Um den „fairen“ Zins definieren zu können, stellt sich zunächst die Frage: Fair für wen? Denn natürlich ist der faire Tagesgeldzins für Banken ein anderer als für Anleger.

Den „fairen“ Zins für Banken leiten wir aus der durchschnittlichen Marge gegenüber einem gewichteten Durchschnittszins aus dem Interbankensatz EONIA und der EZB Einlagenfazilität (siehe oben) vor Ausbruch der Finanzkrise ab. Wir beschränken uns hierbei bewusst auf den Zeitraum von 01/2003 bis 12/2005, da die Marge anschließend sehr stark angestiegen ist. Wie in der nachstehenden Tabelle dargestellt, liegt der faire Zins für Tagesgeldeinlagen von Privatkunden aktuell bei – 0,74% und von Firmenkunden bei – 0,69%. Beide Zinssätze sind also deutlich negativ.

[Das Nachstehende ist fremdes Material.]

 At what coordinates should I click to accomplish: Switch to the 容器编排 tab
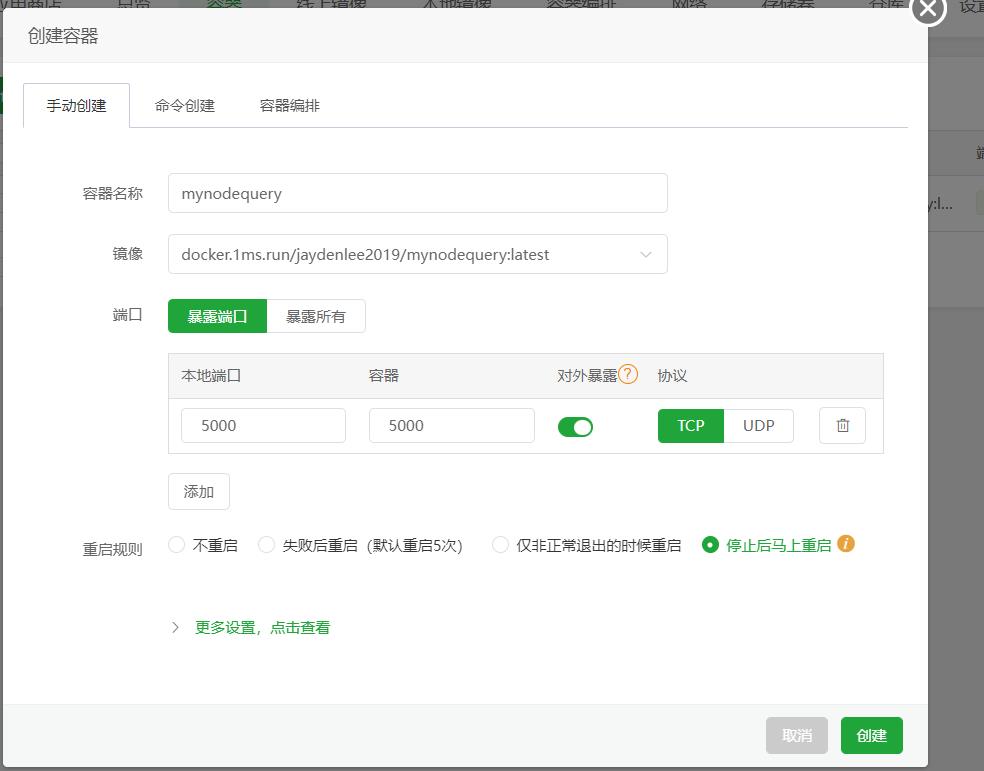point(290,105)
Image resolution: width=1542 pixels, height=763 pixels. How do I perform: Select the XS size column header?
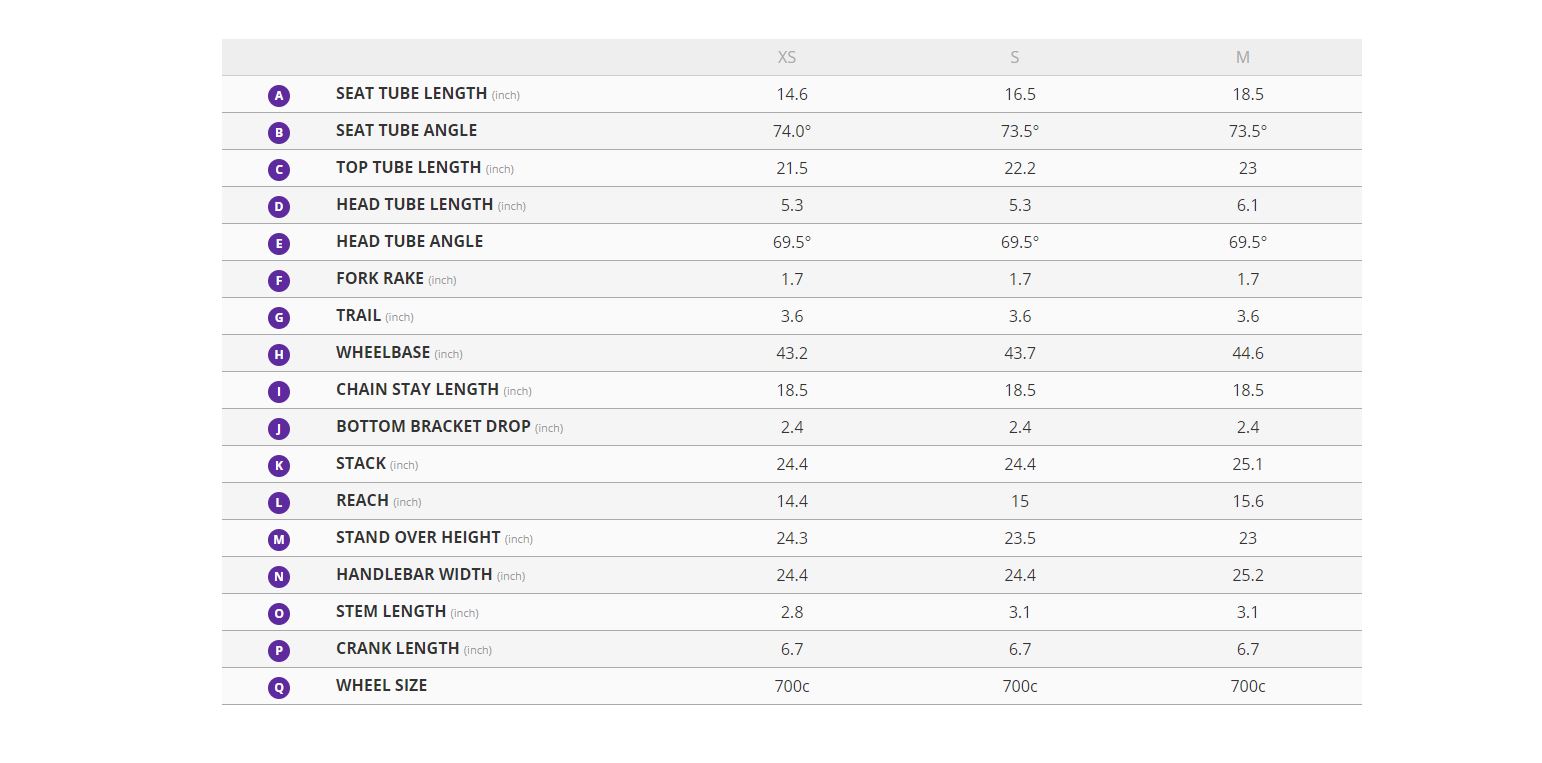pyautogui.click(x=787, y=57)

Für die Anleger bestimmen wir den „fairen“ Zins aus dem durchschnittlichen Realzins von Tagesgeldeinlagen aus der Zeit von 01/2003 bis 12/2005 sowie der aktuellen Inflationsrate. Wie hoch oder niedrig muss also der Nominalzins sein, um mit der heutigen Inflationsrate auf diesen historischen Realzins zu kommen? Angesichts der jüngsten Inflationsrate von 0.6% errechnet sich ein fairer Tagesgeldzins von 0,31% für Privatkunden und von 0,35% für Unternehmen. Beide Zinssätze sind also positiv. Der „faire“  Zinssatz für Privatkunden läge damit auch nur marginal über dem aktuellen Niveau.